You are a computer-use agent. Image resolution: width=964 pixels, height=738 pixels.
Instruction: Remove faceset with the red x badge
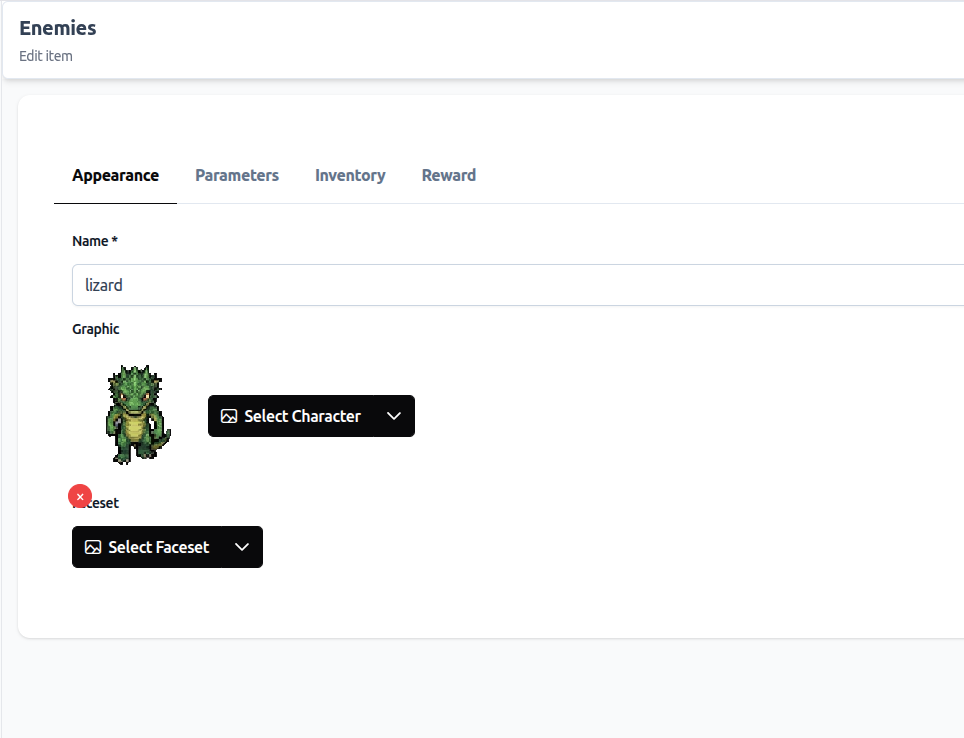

---

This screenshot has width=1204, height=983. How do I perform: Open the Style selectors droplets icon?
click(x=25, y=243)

--

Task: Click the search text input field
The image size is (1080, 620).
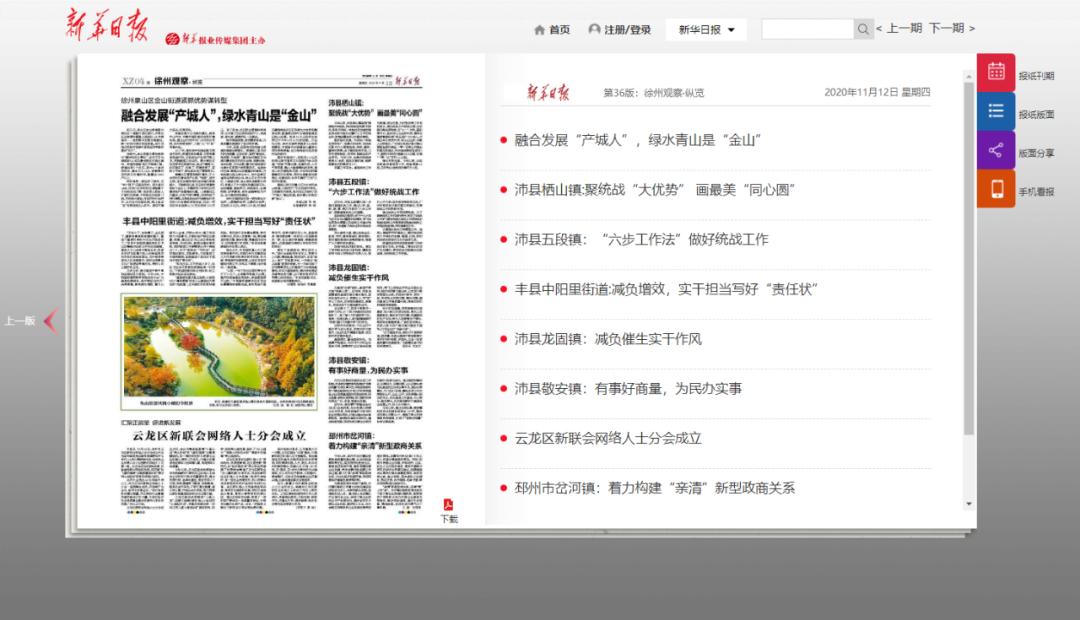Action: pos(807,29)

### WORK INSTRUCTIONS
Reproduce exactly, and only, the part of the listing above that begins at the line with "You are a computer-use" and goes on through the line with "Instruction: Remove faceset".

### SOLUTION TO THE EXERCISE
You are a computer-use agent. Image resolution: width=964 pixels, height=738 pixels.
Instruction: Remove faceset with the red x badge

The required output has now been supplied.